#### What to do
Beginning with the line that holds "The image size is (755, 1005).", copy each line to the end of the records exactly, except the pictures.

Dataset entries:

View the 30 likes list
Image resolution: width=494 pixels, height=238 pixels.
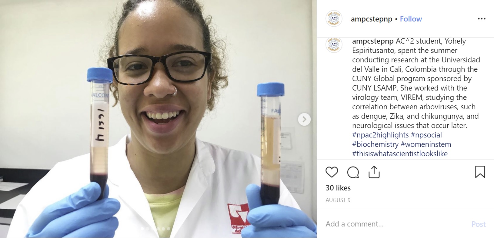[338, 188]
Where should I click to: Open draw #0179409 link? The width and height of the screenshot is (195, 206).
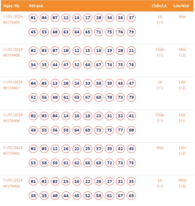[x=11, y=22]
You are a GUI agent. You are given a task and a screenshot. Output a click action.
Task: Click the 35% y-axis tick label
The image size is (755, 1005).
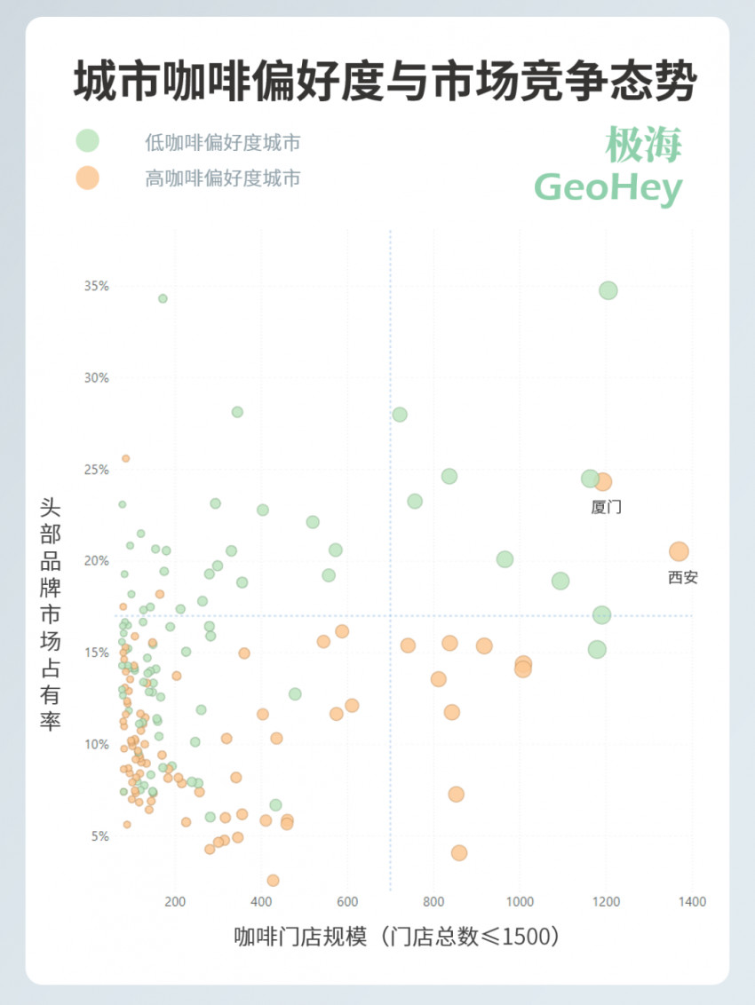(97, 286)
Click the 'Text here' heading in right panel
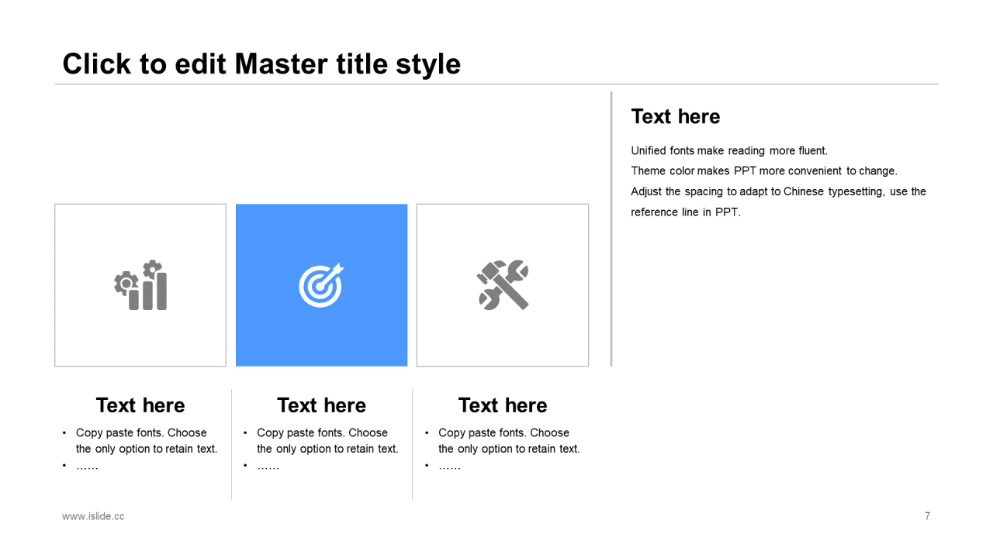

#### Written answer
The image size is (755, 1005).
(97, 286)
Click the 'Text here' heading in right panel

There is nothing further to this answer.